Senior Quantitative Scientist (ML/NLP)
Verana Health
·
Posted:
May 23, 2023
·
Remote
About the position
Verana Health is seeking a Senior Quantitative Scientist with expertise in data science, machine learning, and natural language processing (NLP) to work with clinical structured and unstructured text data derived from electronic health records. This role will report to the Manager within the Quantitative Sciences Data Development team and will be responsible for algorithm development, protocol creation, code implementation, modeling, inference, and interpretation. The ideal candidate will have a Master's or doctorate in a quantitative field and will collaborate cross-functionally with teams to translate clinical investigation questions into detailed data analytics requirements for internal and external projects.
Responsibilities
- Develop and leverage state-of-the-art advances in natural language processing using pre-trained large language models (LLMs) for analyzing and reasoning over clinical notes and other unstructured data in the context of clinical problems.
- Drive cutting-edge research on language modeling with emphasis on scientific accuracy and explainability.
- Communicate analysis results via presentations to a multi-disciplinary audience using clear, intuitive visualizations.
- Establish and maintain best practices for data exploration, end-to-end model development and deployment lifecycle, and data/code/documentation management.
- Work on Qdata development and commercial projects leveraging real-world data through responsibilities such as creation of study plans, implementation of analyses, development of algorithms, and/or writing of publications.
- Collaborate cross-functionally with teams (e.g., Commercial, Product, Medical, Engineering/Technology, etc.) to translate clinical investigation questions into detailed data analytics requirements for internal and external projects.

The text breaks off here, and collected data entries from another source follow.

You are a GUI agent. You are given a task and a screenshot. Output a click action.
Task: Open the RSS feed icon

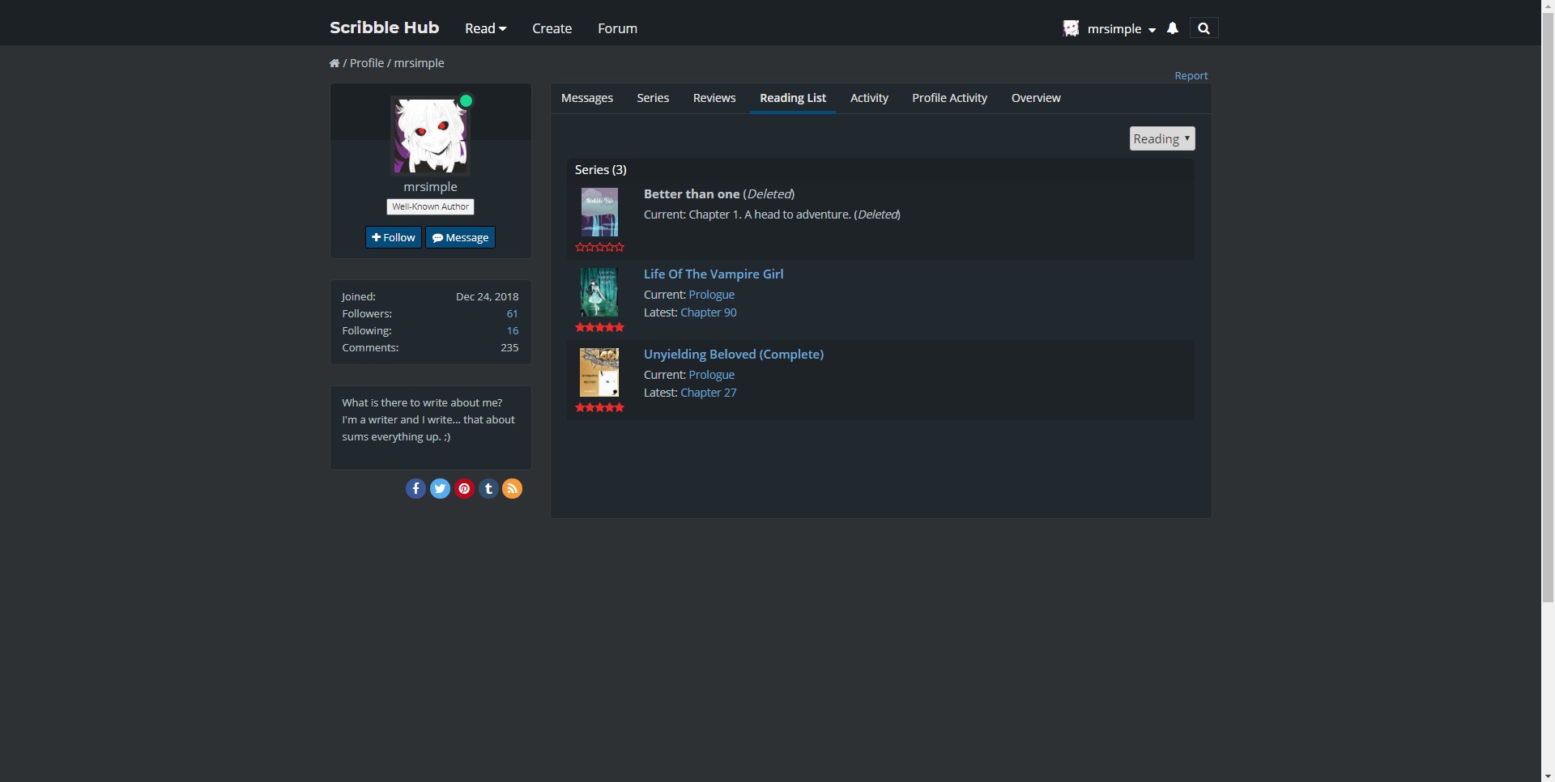(512, 488)
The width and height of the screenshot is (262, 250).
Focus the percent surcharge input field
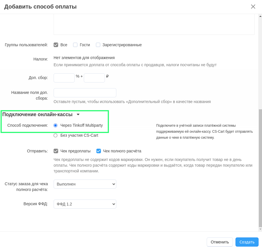click(64, 78)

- Provide mentorship and knowledge sharing to team members in standardizing machine learning/natural language processing best practices.
Requirements
- Master's or doctorate in a quantitative discipline (e.g., data science, computer science, machine learning, biostatistics, health economics, etc.) or equivalent practical experience.

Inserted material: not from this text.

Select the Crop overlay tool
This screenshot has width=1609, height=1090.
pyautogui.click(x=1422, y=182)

- 5+ years of hands-on experience with messy data (e.g., electronic health records, outcomes data) and analytical methodologies.
- 3+ years of hands-on experience with machine learning model implementation & deployment.

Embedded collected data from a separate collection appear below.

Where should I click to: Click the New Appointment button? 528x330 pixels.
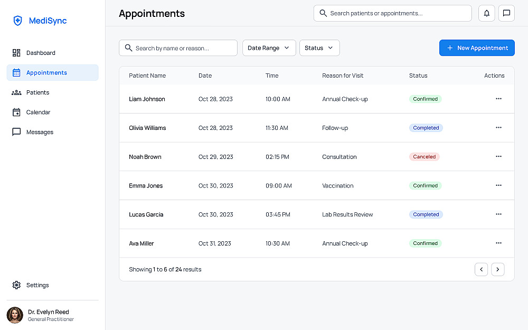pyautogui.click(x=477, y=48)
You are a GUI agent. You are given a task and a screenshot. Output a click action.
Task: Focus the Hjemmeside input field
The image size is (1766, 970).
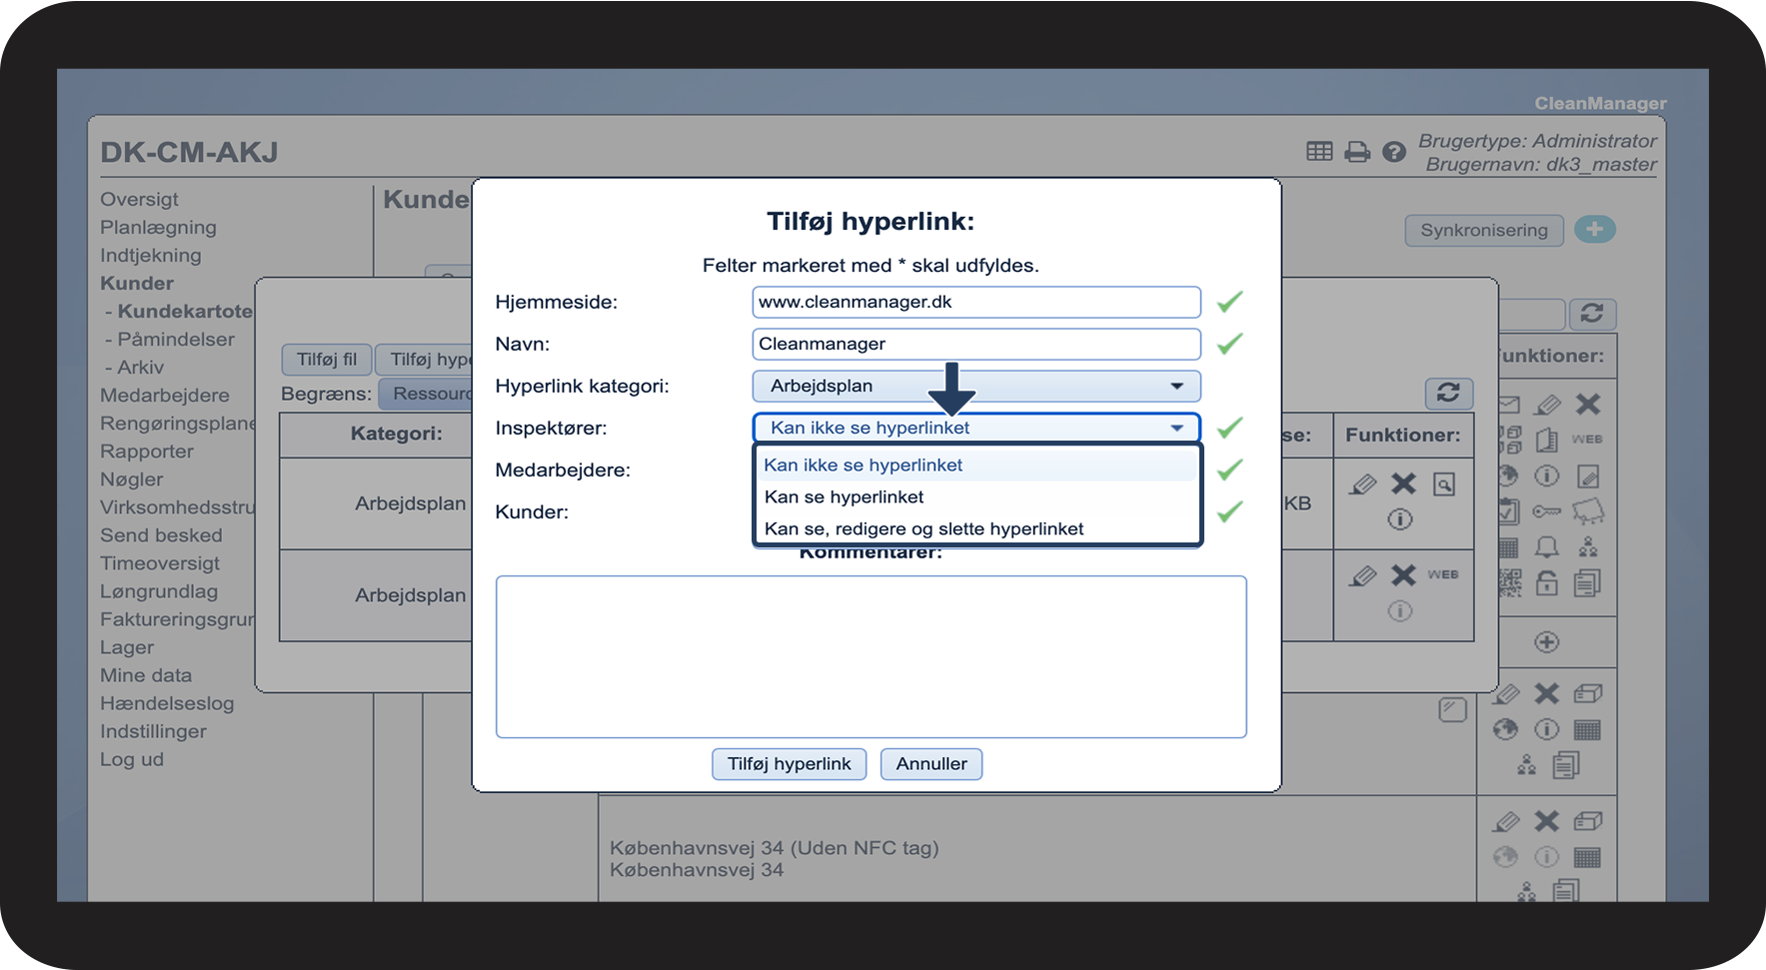tap(975, 302)
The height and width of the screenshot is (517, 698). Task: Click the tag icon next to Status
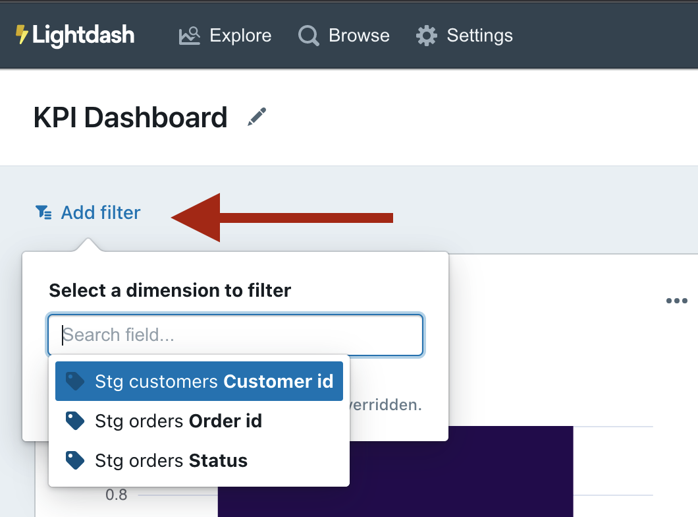coord(76,460)
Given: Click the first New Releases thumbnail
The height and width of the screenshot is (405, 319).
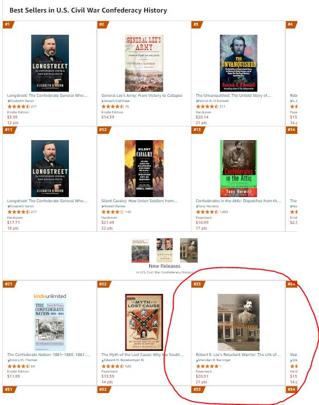Looking at the screenshot, I should click(140, 250).
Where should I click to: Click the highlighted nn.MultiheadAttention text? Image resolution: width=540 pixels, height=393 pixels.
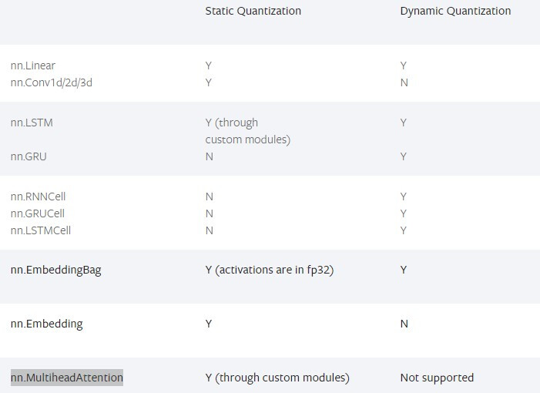(x=67, y=378)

- 3+ years of hands-on experience with state-of-the-art natural large language models (e.g., BERT, Longformer, RoBERTa, etc.) in resolving use cases like named entity recognition (NER), text classification, entity relation extraction, etc.
- Strong familiarity with programming languages, especially Python, Pyspark, R, SQL.
- Strong familiarity with coding platforms, especially Databricks, Amazon Sagemaker, Visual Studio Code.
- Strong familiarity with unstructured text processing techniques.
- Familiarity with clinical datasets and coding systems such as ICD, CPT, and RxNorm.
- Ability to work effectively with cross-functional teams.
- Clear communication skills and able to deliver internal/external presentations.
- Ability to prioritize and manage multiple projects with high attention to detail.